■ **GIVEN EXERCISE A**: In the rows, from the first one through the line containing "click(x=104, y=20)", switch "Disconnect Folder" to "Rename Folder" and leave everything else unchanged. Omit the pictures from your answer.

■ **TEXT PROVIDED**:
Viscount Simmons then distinguished Barraclough v Brown, supra, in the following words. "And it appears to me that the case would be unarguable but for the fact that in Barraclough v Brown upon a consideration of the statute there under review it was held that the new statutory remedy was exclusive. But the case differs vitally from the present case. There the statute gave an aggrieved person the right in certain circumstances to recover certain costs and expenses from a third party who was not otherwise liable in a court of summary jurisdiction. It was held that that was the only remedy open to the aggrieved person and that he could not recover such costs and expenses in the High Court. "I do not think," said Lord Herschell "that the appellant can claim to recover by virtue of the statute and at the same time insist upon doing so by means other than those prescribed by the statute which alone confers the right." Or as Lord Watson said, "the right and the remedy are given uno flatu, and the one cannot be dissociated from the other. The circumstances here are different. The appellant company are given no new rights of quarrying by the Act of 1947. Their right is a common law right and the only question is how far it has been taken away. They do not uno flatu claim under the Act and seek a remedy elsewhere."

 

 

 

In the case of ss 63 and 64 they do not confer any right which did not previously exist. It is only s 64 that offers a remedy that did not exist prior to Act 651 so the sections can be dissociated and are not uno flatu. Therefore, to the extent that in Bani v Maersk the court did not take into account rights of employees that existed under statute and by virtue of decisions of the courts before the passage of Act 651 as required by the decisions of the English common law courts that would have justified the position of the court, it appears to us to have been decided per incuriam. But an even more fundamental ground on which, in our humble opinion, the Bani v. Maersk decision was per incuriam is that it did not consider article 140(1) of the Constitution which provides that:

 

 

 

"The High Court shall, subject to the provisions of this Constitution, have jurisdiction in all matters and in particular, civil and criminal matters and such original, appellate and other jurisdiction as may be conferred by this Constitution or any other law."

■ **DATA FOR THIS EXERCISE**:
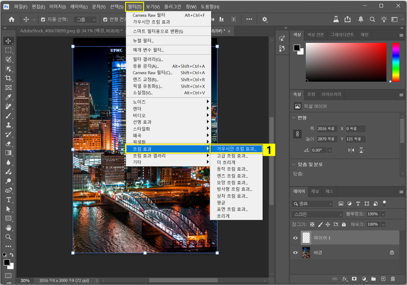Switch to the 채널 tab
This screenshot has height=285, width=407.
click(315, 192)
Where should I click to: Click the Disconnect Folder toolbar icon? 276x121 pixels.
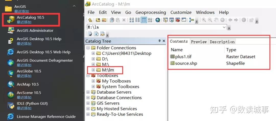click(x=104, y=20)
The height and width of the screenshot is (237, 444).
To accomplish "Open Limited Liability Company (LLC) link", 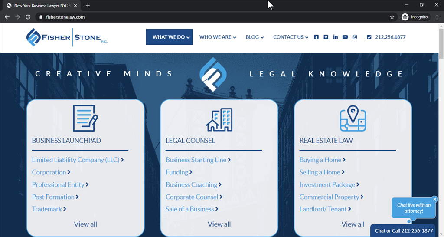I will (x=75, y=160).
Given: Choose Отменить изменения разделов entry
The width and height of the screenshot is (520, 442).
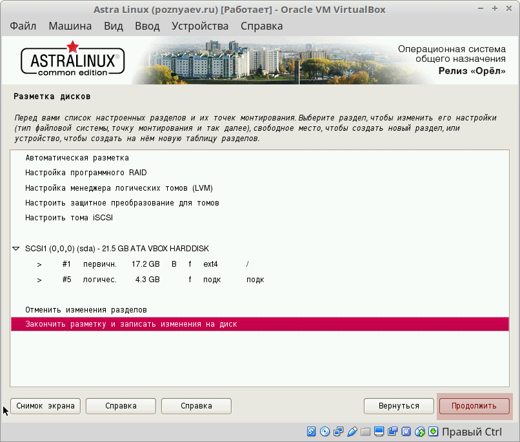Looking at the screenshot, I should pyautogui.click(x=86, y=310).
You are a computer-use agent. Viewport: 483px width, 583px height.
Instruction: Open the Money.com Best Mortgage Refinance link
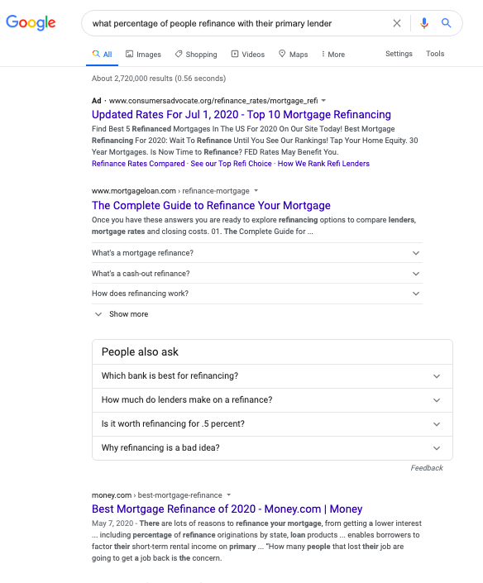click(227, 509)
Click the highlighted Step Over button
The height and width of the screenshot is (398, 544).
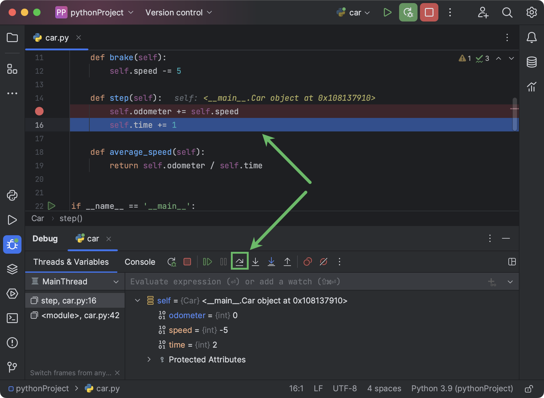click(x=239, y=261)
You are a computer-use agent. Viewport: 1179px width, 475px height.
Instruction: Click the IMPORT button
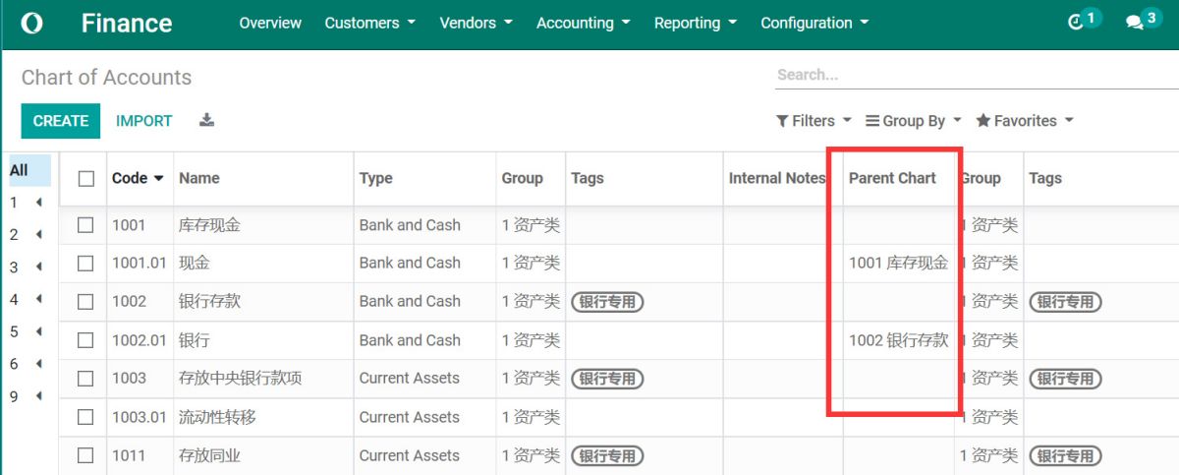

■ **GIVEN EXERCISE B**:
Answer these questions from the legal passage above:
(i) Which Lord said that the right and the remedy are given uno flatu?
(ii) Which article of the Constitution did the Bani v. Maersk decision fail to consider?
(iii) Which section offers a remedy that did not exist before Act 651?

■ **EXERCISE ANSWER A**:
Switch to the 채널 tab
This screenshot has height=285, width=407.
click(315, 192)
Where should I click to: Click the Rename Folder toolbar icon? 276x121 pixels.
click(x=104, y=20)

■ **EXERCISE ANSWER B**:
(i) Lord Watson
(ii) Article 140(1)
(iii) Section 64